◆ **Short problem**: Copy every line of the listing below word for word, changing nothing.

◆ **Dataset**:
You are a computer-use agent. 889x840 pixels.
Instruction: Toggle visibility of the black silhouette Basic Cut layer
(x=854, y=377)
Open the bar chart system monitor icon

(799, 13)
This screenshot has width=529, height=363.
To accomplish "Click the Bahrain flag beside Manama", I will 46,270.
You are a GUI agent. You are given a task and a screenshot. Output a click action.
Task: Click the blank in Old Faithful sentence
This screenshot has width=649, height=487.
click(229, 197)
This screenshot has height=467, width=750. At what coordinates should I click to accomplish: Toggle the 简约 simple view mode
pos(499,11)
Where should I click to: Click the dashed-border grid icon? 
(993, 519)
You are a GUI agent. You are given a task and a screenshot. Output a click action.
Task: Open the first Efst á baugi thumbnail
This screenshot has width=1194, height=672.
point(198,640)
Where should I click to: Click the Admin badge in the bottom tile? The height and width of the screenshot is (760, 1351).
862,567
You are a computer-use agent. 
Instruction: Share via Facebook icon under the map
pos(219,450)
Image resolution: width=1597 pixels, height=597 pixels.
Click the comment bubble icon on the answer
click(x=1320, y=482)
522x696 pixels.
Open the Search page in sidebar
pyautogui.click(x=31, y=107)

◆ **Answer in full**:
You are a computer-use agent. 889x840 pixels.
Instruction: Toggle visibility of the black silhouette Basic Cut layer
(x=854, y=377)
Open the bar chart system monitor icon

(799, 13)
This screenshot has width=529, height=363.
To accomplish "Click the Bahrain flag beside Manama", I will 46,270.
You are a GUI agent. You are given a task and a screenshot. Output a click action.
Task: Click the blank in Old Faithful sentence
This screenshot has width=649, height=487.
click(229, 197)
This screenshot has height=467, width=750. At what coordinates should I click to accomplish: Toggle the 简约 simple view mode
pos(499,11)
Where should I click to: Click the dashed-border grid icon? 
(993, 519)
You are a GUI agent. You are given a task and a screenshot. Output a click action.
Task: Open the first Efst á baugi thumbnail
This screenshot has width=1194, height=672.
point(198,640)
Where should I click to: Click the Admin badge in the bottom tile? The height and width of the screenshot is (760, 1351).
862,567
You are a computer-use agent. 
Instruction: Share via Facebook icon under the map
pos(219,450)
Image resolution: width=1597 pixels, height=597 pixels.
Click the comment bubble icon on the answer
click(x=1320, y=482)
522x696 pixels.
Open the Search page in sidebar
pyautogui.click(x=31, y=107)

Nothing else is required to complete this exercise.